[Written task 1] Could you write out, character for character, the records below from the line containing "Click red П badge for Arsenal match" down to the line containing "This screenshot has width=460, height=254.", with both of those lines included?

[Passage provided]
Tokenizing a phone number in C - c

I'm trying to tokenize a phone number and split it into two arrays. It starts out in a string in the form of "(515) 555-5555". I'm looking to tokenize the area code, the first 3 digits, and the last 4 digits. The area code I would store in one array, and the other 7 digits in another one. Both arrays are to hold just the numbers themselves.
My code seems to work... sort of. The issue is when I print the two storage arrays, I find some quirks;
My array aCode; it stores the first 3 digits as I ask it to, but then it also prints some garbage values notched at the end. I walked through it in the debugger, and the array only stores what I'm asking it to store- the 515. So how come it's printing those garbage values? What gives?
My array aNum; I can append the tokens I need to the end of it, the only problem is I end up with an extra space at the front (which makes sense; I'm adding on to an empty array, ie adding on to empty space). I modify the code to only hold 7 variables just to mess around, I step into the debugger, and it tells me that the array holds and empty space and 6 of the digits I need- there's no room for the last one. Yet when I print it, the space AND all 7 digits are printed. How does that happen?
And how could I set up my strtok function so that it first copies the 3 digits before the "-", then appends to that the last 4 I need? All examples of tokenization I've seen utilize a while loop, which would mean I'd have to choose either strcat or strcpy to complete my task. I can set up an "if" statement to check for the size of the current token each time, but that seems too crude to me and I feel like there's a simpler method to this. Thanks all!

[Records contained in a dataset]
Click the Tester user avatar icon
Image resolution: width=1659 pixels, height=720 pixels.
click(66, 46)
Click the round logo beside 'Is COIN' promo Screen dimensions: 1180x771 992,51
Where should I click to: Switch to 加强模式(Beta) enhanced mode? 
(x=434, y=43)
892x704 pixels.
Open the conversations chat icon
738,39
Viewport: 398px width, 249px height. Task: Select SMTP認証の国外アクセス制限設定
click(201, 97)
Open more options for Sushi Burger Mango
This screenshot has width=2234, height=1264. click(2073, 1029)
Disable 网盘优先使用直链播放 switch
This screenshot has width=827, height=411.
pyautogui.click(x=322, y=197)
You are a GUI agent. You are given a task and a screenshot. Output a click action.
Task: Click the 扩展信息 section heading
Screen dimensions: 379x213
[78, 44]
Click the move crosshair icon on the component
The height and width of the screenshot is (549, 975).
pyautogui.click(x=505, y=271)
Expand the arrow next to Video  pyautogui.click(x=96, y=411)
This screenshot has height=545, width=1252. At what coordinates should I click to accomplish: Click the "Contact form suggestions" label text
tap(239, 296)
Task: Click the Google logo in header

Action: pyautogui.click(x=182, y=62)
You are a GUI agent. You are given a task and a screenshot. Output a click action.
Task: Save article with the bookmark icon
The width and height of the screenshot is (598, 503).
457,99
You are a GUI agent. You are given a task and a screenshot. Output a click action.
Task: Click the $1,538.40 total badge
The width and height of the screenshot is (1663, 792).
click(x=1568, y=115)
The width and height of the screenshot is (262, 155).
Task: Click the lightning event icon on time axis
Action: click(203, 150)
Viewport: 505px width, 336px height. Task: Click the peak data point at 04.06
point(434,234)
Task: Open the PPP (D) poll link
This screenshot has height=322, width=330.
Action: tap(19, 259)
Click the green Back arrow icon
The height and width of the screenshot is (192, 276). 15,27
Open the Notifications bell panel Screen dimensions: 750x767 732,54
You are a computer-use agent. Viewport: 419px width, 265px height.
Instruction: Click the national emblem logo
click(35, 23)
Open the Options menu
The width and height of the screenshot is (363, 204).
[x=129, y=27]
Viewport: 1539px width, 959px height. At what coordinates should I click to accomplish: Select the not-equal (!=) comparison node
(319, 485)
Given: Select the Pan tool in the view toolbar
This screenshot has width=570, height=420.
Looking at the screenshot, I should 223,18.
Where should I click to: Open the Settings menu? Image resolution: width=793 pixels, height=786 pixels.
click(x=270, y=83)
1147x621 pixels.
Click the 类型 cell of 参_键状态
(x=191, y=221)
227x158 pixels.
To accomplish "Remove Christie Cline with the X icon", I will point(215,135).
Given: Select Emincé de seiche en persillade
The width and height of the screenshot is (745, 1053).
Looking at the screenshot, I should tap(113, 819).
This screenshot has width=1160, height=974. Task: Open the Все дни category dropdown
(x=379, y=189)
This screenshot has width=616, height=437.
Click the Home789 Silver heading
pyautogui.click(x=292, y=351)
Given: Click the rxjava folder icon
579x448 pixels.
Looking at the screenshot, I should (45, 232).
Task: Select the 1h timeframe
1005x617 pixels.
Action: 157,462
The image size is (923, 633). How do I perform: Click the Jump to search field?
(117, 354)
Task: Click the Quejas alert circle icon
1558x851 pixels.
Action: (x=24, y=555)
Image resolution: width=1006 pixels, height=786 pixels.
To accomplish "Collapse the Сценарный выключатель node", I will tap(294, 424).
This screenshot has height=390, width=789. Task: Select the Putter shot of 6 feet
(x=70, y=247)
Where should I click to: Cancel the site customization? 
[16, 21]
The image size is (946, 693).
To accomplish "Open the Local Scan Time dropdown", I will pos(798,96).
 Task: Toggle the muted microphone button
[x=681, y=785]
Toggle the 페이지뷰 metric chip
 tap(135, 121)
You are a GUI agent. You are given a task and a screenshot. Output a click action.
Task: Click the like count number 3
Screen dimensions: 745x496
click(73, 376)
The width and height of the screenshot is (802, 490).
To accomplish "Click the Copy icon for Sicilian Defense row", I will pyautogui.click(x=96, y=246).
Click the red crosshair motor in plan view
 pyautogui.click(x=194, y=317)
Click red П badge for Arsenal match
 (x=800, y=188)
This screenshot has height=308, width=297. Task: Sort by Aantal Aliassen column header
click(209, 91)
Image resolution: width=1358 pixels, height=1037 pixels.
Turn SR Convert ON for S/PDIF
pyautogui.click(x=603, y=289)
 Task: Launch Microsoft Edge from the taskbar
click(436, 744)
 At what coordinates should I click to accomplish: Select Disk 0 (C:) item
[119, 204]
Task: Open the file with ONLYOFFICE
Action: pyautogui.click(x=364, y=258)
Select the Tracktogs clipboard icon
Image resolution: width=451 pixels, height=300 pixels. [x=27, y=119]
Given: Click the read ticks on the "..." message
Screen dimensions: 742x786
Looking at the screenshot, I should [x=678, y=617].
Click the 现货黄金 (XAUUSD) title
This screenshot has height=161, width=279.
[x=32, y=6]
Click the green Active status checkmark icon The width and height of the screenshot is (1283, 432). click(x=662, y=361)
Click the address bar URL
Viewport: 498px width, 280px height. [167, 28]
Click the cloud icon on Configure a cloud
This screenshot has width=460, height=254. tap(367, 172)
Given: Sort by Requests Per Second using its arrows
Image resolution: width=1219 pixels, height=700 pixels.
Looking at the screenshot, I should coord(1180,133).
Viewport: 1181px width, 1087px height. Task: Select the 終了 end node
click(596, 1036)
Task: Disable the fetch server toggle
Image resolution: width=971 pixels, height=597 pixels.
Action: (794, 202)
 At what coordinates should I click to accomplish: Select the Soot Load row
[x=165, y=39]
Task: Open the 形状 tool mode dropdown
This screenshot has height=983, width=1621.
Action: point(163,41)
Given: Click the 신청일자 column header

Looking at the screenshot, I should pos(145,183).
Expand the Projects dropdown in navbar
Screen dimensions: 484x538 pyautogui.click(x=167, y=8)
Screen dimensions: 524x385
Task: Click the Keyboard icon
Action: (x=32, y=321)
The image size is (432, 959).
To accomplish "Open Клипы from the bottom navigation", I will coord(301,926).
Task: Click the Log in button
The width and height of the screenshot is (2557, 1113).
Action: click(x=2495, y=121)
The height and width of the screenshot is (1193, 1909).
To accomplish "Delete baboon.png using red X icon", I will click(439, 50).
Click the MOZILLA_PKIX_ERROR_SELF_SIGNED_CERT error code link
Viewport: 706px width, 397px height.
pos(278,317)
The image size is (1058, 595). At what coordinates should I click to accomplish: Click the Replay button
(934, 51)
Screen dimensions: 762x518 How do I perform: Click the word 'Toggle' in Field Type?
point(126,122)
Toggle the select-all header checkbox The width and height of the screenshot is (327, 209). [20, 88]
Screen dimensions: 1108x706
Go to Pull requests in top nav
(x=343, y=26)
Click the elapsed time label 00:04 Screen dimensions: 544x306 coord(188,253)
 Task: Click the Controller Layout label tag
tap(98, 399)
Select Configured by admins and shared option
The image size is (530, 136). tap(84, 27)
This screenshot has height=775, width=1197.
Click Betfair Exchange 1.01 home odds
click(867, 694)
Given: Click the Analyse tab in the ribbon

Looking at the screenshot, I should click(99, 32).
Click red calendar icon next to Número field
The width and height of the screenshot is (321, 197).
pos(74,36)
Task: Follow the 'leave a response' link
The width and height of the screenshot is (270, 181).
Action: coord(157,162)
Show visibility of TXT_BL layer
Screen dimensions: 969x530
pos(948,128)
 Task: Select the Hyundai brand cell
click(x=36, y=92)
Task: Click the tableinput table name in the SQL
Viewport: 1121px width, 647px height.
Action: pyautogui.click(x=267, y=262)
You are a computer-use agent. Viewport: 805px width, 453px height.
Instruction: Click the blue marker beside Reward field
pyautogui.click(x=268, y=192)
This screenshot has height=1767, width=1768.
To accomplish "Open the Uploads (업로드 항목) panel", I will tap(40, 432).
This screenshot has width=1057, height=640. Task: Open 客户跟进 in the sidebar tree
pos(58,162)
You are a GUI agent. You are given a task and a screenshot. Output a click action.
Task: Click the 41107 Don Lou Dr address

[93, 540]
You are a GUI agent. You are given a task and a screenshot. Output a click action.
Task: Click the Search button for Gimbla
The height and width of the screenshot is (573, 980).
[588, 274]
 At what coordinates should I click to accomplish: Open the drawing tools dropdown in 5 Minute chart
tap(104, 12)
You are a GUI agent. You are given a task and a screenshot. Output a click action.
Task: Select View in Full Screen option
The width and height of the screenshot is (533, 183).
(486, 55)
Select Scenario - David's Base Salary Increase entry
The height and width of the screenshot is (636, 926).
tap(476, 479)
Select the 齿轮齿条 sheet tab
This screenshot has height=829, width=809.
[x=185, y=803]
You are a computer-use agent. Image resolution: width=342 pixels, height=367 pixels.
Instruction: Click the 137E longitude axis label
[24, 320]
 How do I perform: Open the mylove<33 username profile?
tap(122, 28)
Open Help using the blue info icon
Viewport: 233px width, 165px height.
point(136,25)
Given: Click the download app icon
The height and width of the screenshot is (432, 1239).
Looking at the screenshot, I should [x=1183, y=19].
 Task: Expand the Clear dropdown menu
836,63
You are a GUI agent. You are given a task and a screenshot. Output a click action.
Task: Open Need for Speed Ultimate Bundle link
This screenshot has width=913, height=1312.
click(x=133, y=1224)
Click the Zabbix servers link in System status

[Written task 2] Can you repeat verbatim everything in the post on tokenizing a phone number in C from "My code seems" down to "does that happen?"?

[Expected output 1]
Click red П badge for Arsenal match
 (x=800, y=188)
This screenshot has height=308, width=297. Task: Sort by Aantal Aliassen column header
click(209, 91)
Image resolution: width=1358 pixels, height=1037 pixels.
Turn SR Convert ON for S/PDIF
pyautogui.click(x=603, y=289)
 Task: Launch Microsoft Edge from the taskbar
click(436, 744)
 At what coordinates should I click to accomplish: Select Disk 0 (C:) item
[119, 204]
Task: Open the file with ONLYOFFICE
Action: pyautogui.click(x=364, y=258)
Select the Tracktogs clipboard icon
Image resolution: width=451 pixels, height=300 pixels. [x=27, y=119]
Given: Click the read ticks on the "..." message
Screen dimensions: 742x786
Looking at the screenshot, I should [x=678, y=617].
Click the 现货黄金 (XAUUSD) title
This screenshot has height=161, width=279.
[x=32, y=6]
Click the green Active status checkmark icon The width and height of the screenshot is (1283, 432). click(x=662, y=361)
Click the address bar URL
Viewport: 498px width, 280px height. [167, 28]
Click the cloud icon on Configure a cloud
This screenshot has width=460, height=254. tap(367, 172)

[Expected output 2]
My code seems to work... sort of. The issue is when I print the two storage arrays, I find some quirks;
My array aCode; it stores the first 3 digits as I ask it to, but then it also prints some garbage values notched at the end. I walked through it in the debugger, and the array only stores what I'm asking it to store- the 515. So how come it's printing those garbage values? What gives?
My array aNum; I can append the tokens I need to the end of it, the only problem is I end up with an extra space at the front (which makes sense; I'm adding on to an empty array, ie adding on to empty space). I modify the code to only hold 7 variables just to mess around, I step into the debugger, and it tells me that the array holds and empty space and 6 of the digits I need- there's no room for the last one. Yet when I print it, the space AND all 7 digits are printed. How does that happen?